REQUIREMENT. Format the material below as a Markdown table with the columns Row and Line. Give each nonblank line its own row, numbered in order, and omit blank lines.

**********

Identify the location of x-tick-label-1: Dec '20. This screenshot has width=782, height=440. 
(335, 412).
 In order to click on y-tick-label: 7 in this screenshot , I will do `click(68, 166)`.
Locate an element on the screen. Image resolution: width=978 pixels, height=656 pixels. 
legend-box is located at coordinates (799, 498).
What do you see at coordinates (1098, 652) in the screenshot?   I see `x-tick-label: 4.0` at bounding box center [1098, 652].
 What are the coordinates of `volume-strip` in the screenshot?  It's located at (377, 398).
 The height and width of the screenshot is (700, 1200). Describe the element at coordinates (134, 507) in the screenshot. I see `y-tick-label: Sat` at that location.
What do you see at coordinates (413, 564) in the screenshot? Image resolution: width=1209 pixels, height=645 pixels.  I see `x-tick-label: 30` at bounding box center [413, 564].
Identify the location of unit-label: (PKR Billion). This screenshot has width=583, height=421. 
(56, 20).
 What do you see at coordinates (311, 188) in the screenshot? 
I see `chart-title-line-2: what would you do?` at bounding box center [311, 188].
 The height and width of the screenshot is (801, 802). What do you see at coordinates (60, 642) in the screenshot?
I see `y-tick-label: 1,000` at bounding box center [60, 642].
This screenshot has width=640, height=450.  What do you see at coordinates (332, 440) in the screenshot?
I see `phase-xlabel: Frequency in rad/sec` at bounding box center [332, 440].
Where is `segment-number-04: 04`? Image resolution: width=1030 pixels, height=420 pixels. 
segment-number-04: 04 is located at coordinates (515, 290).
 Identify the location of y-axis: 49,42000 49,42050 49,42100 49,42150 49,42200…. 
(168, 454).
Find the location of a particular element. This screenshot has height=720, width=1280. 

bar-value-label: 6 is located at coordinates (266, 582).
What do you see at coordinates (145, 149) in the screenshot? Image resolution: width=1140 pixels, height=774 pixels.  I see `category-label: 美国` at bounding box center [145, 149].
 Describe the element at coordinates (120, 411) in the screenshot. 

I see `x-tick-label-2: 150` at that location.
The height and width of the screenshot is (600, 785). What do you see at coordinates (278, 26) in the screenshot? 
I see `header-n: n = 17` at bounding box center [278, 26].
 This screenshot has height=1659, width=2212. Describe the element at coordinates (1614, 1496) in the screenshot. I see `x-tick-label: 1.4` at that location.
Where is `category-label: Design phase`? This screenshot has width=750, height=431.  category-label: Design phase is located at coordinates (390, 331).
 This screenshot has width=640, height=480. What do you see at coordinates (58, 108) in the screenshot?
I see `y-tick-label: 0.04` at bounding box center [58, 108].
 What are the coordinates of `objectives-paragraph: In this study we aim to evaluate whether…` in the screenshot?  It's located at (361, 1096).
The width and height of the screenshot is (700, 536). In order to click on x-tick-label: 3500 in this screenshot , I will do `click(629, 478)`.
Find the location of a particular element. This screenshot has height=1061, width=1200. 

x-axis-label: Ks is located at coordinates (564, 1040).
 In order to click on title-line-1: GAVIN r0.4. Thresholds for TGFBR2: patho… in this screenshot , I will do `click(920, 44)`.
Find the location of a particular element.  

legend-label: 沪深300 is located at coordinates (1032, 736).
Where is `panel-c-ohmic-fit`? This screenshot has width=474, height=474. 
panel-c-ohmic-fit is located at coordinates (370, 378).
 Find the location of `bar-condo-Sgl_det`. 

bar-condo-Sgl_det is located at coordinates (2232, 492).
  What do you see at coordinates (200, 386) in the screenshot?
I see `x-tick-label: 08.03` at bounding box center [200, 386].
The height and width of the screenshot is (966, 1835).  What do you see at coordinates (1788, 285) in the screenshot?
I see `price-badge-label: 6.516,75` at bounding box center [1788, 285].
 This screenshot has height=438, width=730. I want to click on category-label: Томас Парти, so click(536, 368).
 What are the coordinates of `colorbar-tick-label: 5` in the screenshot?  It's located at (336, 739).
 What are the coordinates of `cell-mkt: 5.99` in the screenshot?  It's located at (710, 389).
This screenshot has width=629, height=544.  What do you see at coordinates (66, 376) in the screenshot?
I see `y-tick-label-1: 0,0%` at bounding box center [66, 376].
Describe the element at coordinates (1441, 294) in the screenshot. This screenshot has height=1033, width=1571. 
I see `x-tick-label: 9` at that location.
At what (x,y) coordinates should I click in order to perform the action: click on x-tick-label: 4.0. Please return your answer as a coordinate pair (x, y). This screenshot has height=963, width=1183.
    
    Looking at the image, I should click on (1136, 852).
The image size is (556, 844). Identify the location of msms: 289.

**********

ANSWER FOR THIS EXERCISE.
| Row | Line |
|---|---|
| 1 | Identify the location of x-tick-label-1: Dec '20. This screenshot has width=782, height=440.  |
| 2 | (335, 412). |
| 3 |  In order to click on y-tick-label: 7 in this screenshot , I will do `click(68, 166)`. |
| 4 | Locate an element on the screen. Image resolution: width=978 pixels, height=656 pixels.  |
| 5 | legend-box is located at coordinates (799, 498). |
| 6 | What do you see at coordinates (1098, 652) in the screenshot?   I see `x-tick-label: 4.0` at bounding box center [1098, 652]. |
| 7 |  What are the coordinates of `volume-strip` in the screenshot?  It's located at (377, 398). |
| 8 |  The height and width of the screenshot is (700, 1200). Describe the element at coordinates (134, 507) in the screenshot. I see `y-tick-label: Sat` at that location. |
| 9 | What do you see at coordinates (413, 564) in the screenshot? Image resolution: width=1209 pixels, height=645 pixels.  I see `x-tick-label: 30` at bounding box center [413, 564]. |
| 10 | Identify the location of unit-label: (PKR Billion). This screenshot has width=583, height=421.  |
| 11 | (56, 20). |
| 12 |  What do you see at coordinates (311, 188) in the screenshot?  |
| 13 | I see `chart-title-line-2: what would you do?` at bounding box center [311, 188]. |
| 14 |  The height and width of the screenshot is (801, 802). What do you see at coordinates (60, 642) in the screenshot? |
| 15 | I see `y-tick-label: 1,000` at bounding box center [60, 642]. |
| 16 | This screenshot has width=640, height=450.  What do you see at coordinates (332, 440) in the screenshot? |
| 17 | I see `phase-xlabel: Frequency in rad/sec` at bounding box center [332, 440]. |
| 18 | Where is `segment-number-04: 04`? Image resolution: width=1030 pixels, height=420 pixels.  |
| 19 | segment-number-04: 04 is located at coordinates (515, 290). |
| 20 |  Identify the location of y-axis: 49,42000 49,42050 49,42100 49,42150 49,42200….  |
| 21 | (168, 454). |
| 22 | Find the location of a particular element. This screenshot has height=720, width=1280.  |
| 23 | bar-value-label: 6 is located at coordinates (266, 582). |
| 24 | What do you see at coordinates (145, 149) in the screenshot? Image resolution: width=1140 pixels, height=774 pixels.  I see `category-label: 美国` at bounding box center [145, 149]. |
| 25 |  Describe the element at coordinates (120, 411) in the screenshot.  |
| 26 | I see `x-tick-label-2: 150` at that location. |
| 27 | The height and width of the screenshot is (600, 785). What do you see at coordinates (278, 26) in the screenshot?  |
| 28 | I see `header-n: n = 17` at bounding box center [278, 26]. |
| 29 |  This screenshot has height=1659, width=2212. Describe the element at coordinates (1614, 1496) in the screenshot. I see `x-tick-label: 1.4` at that location. |
| 30 | Where is `category-label: Design phase`? This screenshot has width=750, height=431.  category-label: Design phase is located at coordinates (390, 331). |
| 31 |  This screenshot has width=640, height=480. What do you see at coordinates (58, 108) in the screenshot? |
| 32 | I see `y-tick-label: 0.04` at bounding box center [58, 108]. |
| 33 |  What are the coordinates of `objectives-paragraph: In this study we aim to evaluate whether…` in the screenshot?  It's located at (361, 1096). |
| 34 | The width and height of the screenshot is (700, 536). In order to click on x-tick-label: 3500 in this screenshot , I will do `click(629, 478)`. |
| 35 | Find the location of a particular element. This screenshot has height=1061, width=1200.  |
| 36 | x-axis-label: Ks is located at coordinates (564, 1040). |
| 37 |  In order to click on title-line-1: GAVIN r0.4. Thresholds for TGFBR2: patho… in this screenshot , I will do `click(920, 44)`. |
| 38 | Find the location of a particular element.   |
| 39 | legend-label: 沪深300 is located at coordinates (1032, 736). |
| 40 | Where is `panel-c-ohmic-fit`? This screenshot has width=474, height=474.  |
| 41 | panel-c-ohmic-fit is located at coordinates (370, 378). |
| 42 |  Find the location of `bar-condo-Sgl_det`.  |
| 43 | bar-condo-Sgl_det is located at coordinates (2232, 492). |
| 44 |   What do you see at coordinates (200, 386) in the screenshot? |
| 45 | I see `x-tick-label: 08.03` at bounding box center [200, 386]. |
| 46 | The height and width of the screenshot is (966, 1835).  What do you see at coordinates (1788, 285) in the screenshot? |
| 47 | I see `price-badge-label: 6.516,75` at bounding box center [1788, 285]. |
| 48 |  This screenshot has height=438, width=730. I want to click on category-label: Томас Парти, so click(536, 368). |
| 49 |  What are the coordinates of `colorbar-tick-label: 5` in the screenshot?  It's located at (336, 739). |
| 50 |  What are the coordinates of `cell-mkt: 5.99` in the screenshot?  It's located at (710, 389). |
| 51 | This screenshot has width=629, height=544.  What do you see at coordinates (66, 376) in the screenshot? |
| 52 | I see `y-tick-label-1: 0,0%` at bounding box center [66, 376]. |
| 53 | Describe the element at coordinates (1441, 294) in the screenshot. This screenshot has height=1033, width=1571.  |
| 54 | I see `x-tick-label: 9` at that location. |
| 55 | At what (x,y) coordinates should I click in order to perform the action: click on x-tick-label: 4.0. Please return your answer as a coordinate pair (x, y). This screenshot has height=963, width=1183. |
| 56 |     Looking at the image, I should click on (1136, 852). |
| 57 | The image size is (556, 844). Identify the location of msms: 289. |